ETHNOPHARMACOLOGICAL RELEVANCE: The root of Astragalus membranaceus, known as "huang-qi", is one of the most widely used Chinese herbal medicines for the prevention and treatment of myocardial ischemic diseases. However, the mechanisms governing its therapeutic effects are largely unknown. AIMS OF THE STUDY: The aims of the present study were to investigate the cardioprotective effect of the root extract of Astragalu membranaceus (EAM) in myocardial ischemia and to explore its underlying mechanisms in ROS-mediated signaling cascade in vivo and in vitro. MATERIALS AND METHODS: The saponins in EAM were analyzed using HPLC. The tests for the cardioprotective effects of EAM and its mechanisms were performed in vivo and in vitro.
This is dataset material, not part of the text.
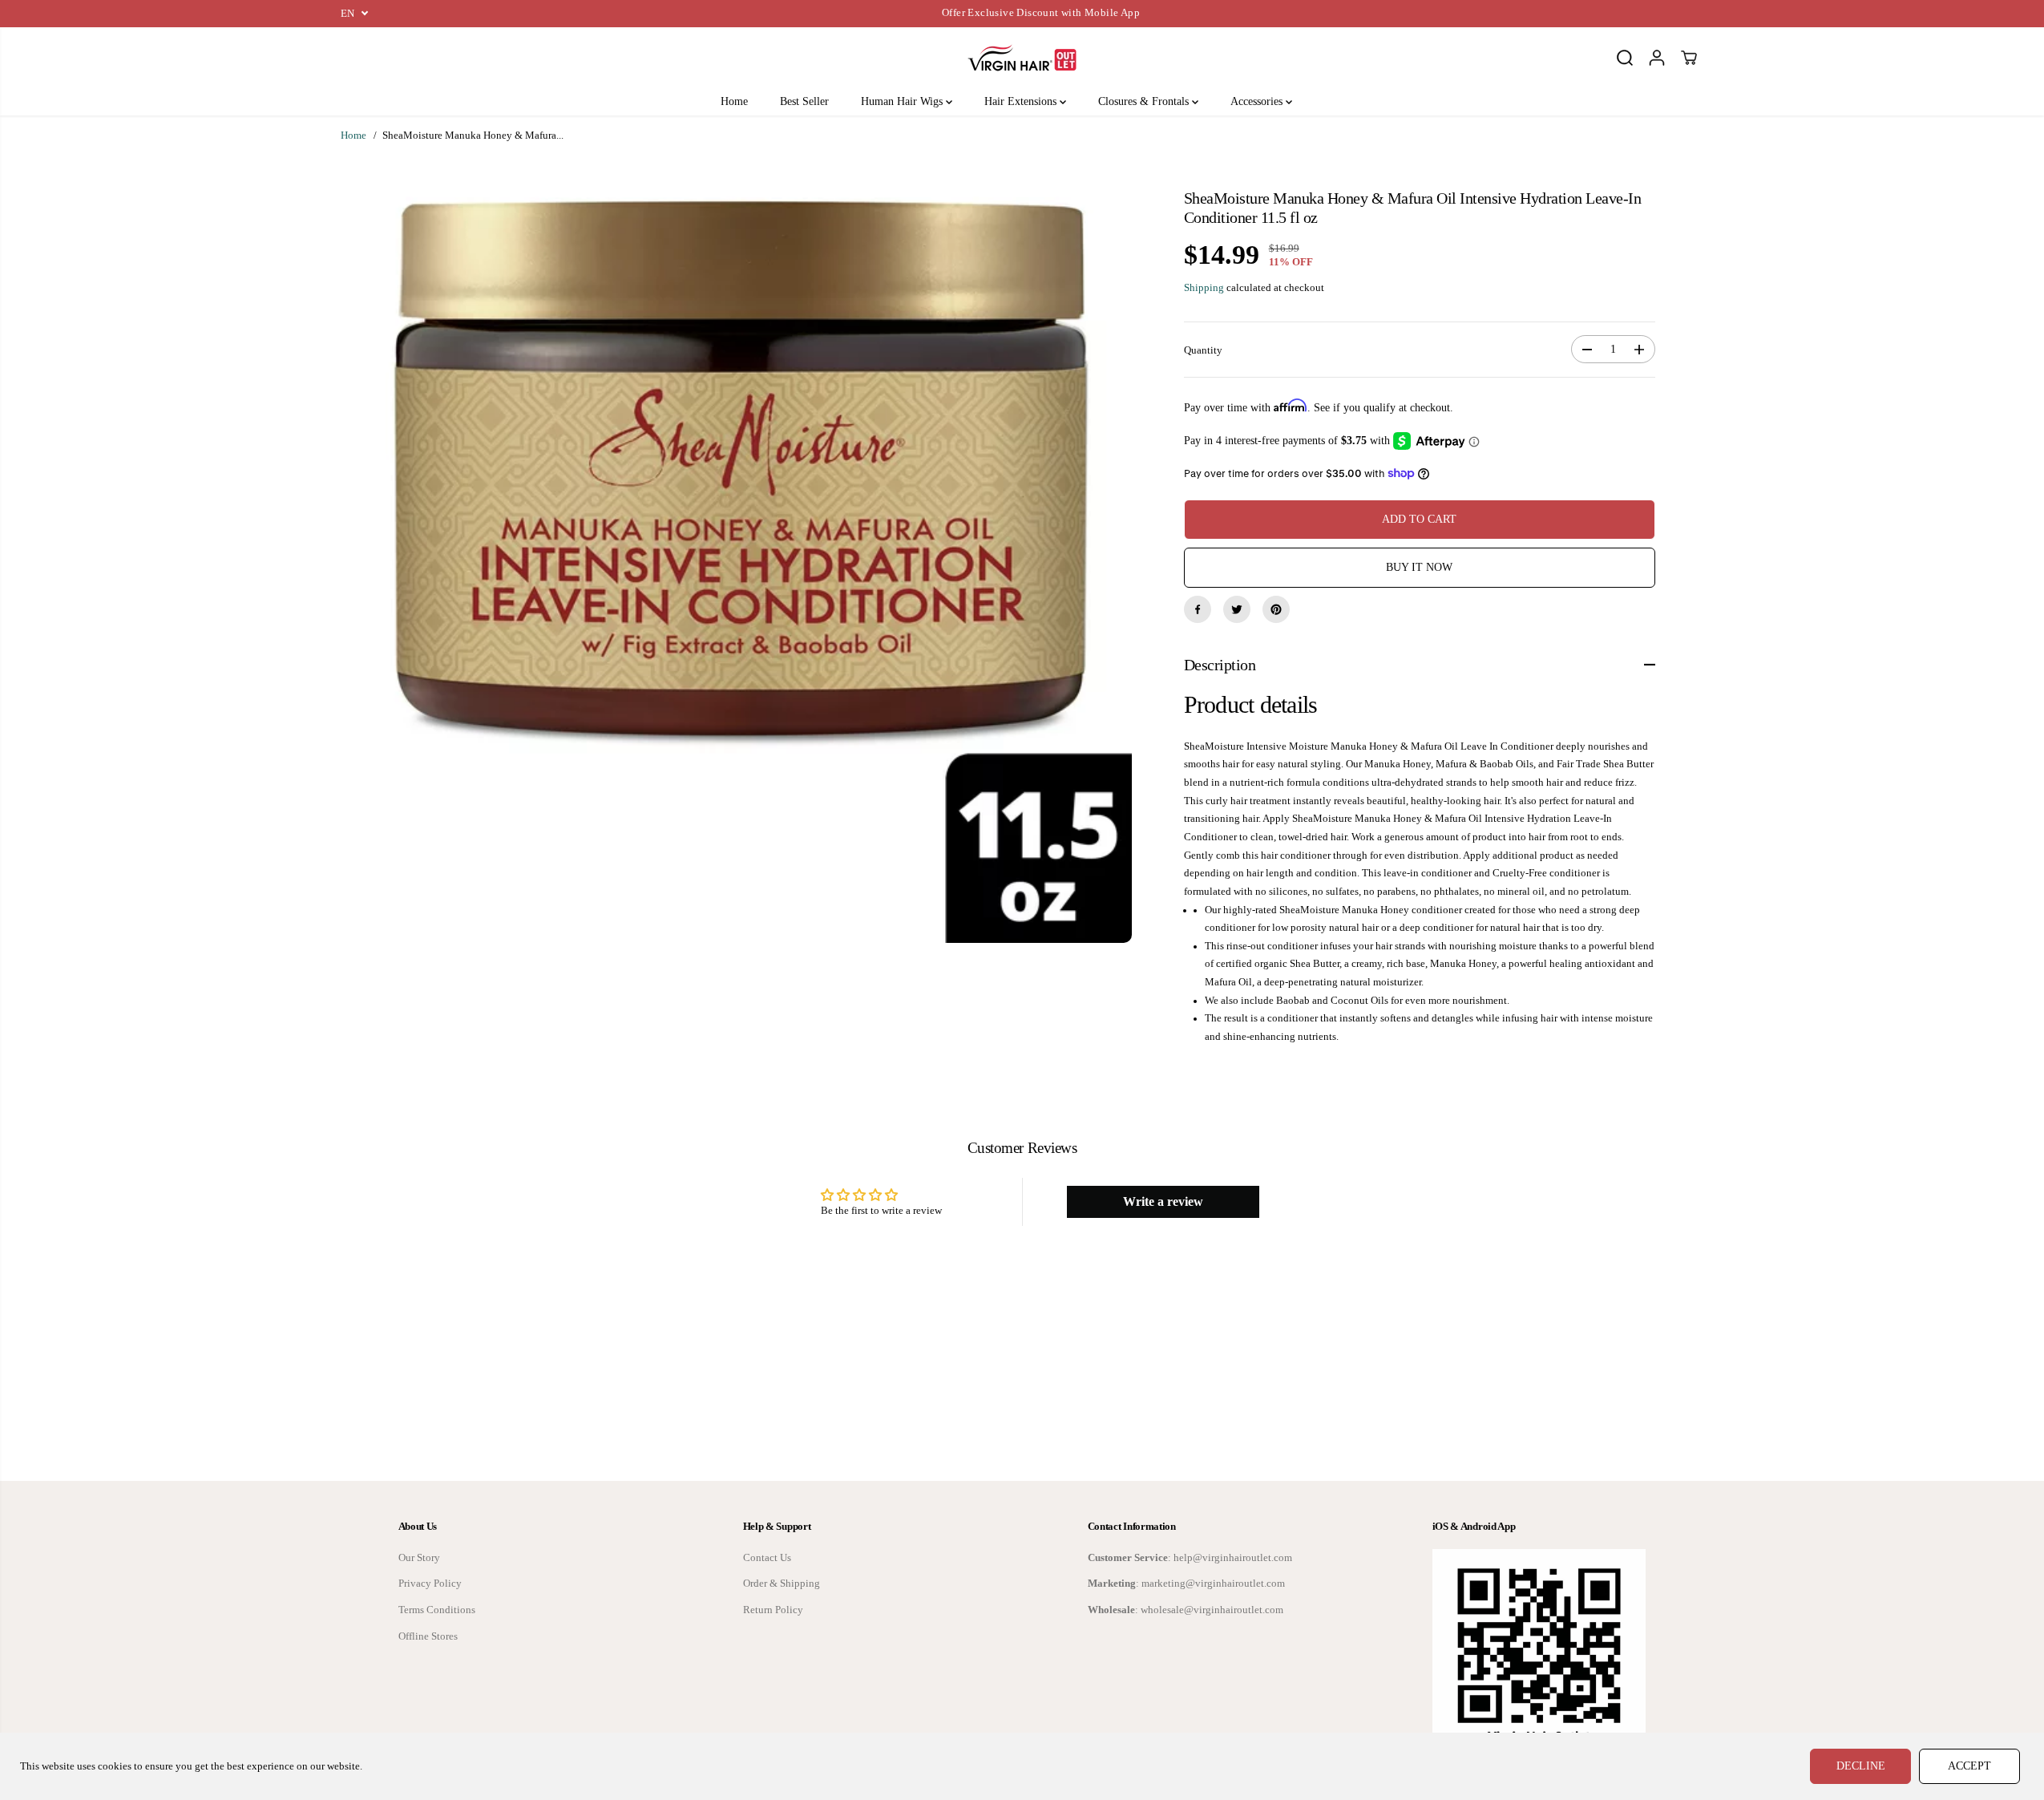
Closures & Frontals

In vivo, the rat model of persistent myocardial ischemia was produced by occlusion of the left anterior descending (LAD) coronary artery. In vitro, the cardiomyocyte model of oxidative stress was mimicked by the direct free radicaldonor, H2O2. RESULTS: In vivo, the increased myocardial infarct size and the increased serum levels of lactate dehydrogenase (LDH), creatine kinase isoform MB (CK-MB), and cardiac troponin (cTnI) were significantly decreased by pre-treatment with EAM. Moreover, cardiac function, as assessed by±dP/dt, left ventricular developed pressure (LVDP), and left ventricular end-diastolic pressure (LVEDP), was dramatically improved. An oxidative stress biomarker, malondialdehyde (MDA), was reduced, and the antioxidant enzyme superoxide dismutase (SOD) was induced. In vitro, H2O2-triggered myocardial cell death and cytoplasm Ca(2+) overload were blocked by treatment with EAM. Furthermore, the KATP channel blocker (5-HD, glibenclamide) blocked the anti-apoptotic protective effect of EAM on cardiomyocytes injured by H2O2. CONCLUSIONS: The cardioprotection of EAM was manifested as a protection of tissue structure and as a decrease in serum markers of ischemic injury. The mechanisms underlying the EAM-mediated protective effects may involve improving cardiac function, attenuating the oxidative injury via a decrease in MDA, a maintenance in SOD, and a reduction in free radical-induced myocardial cell injury. Additionally, EAM enhanced the myocardial cell viability via arresting the influx of Ca(2+) to block cell death and opening mitochondrial KATP channels to reduce cell apoptosis.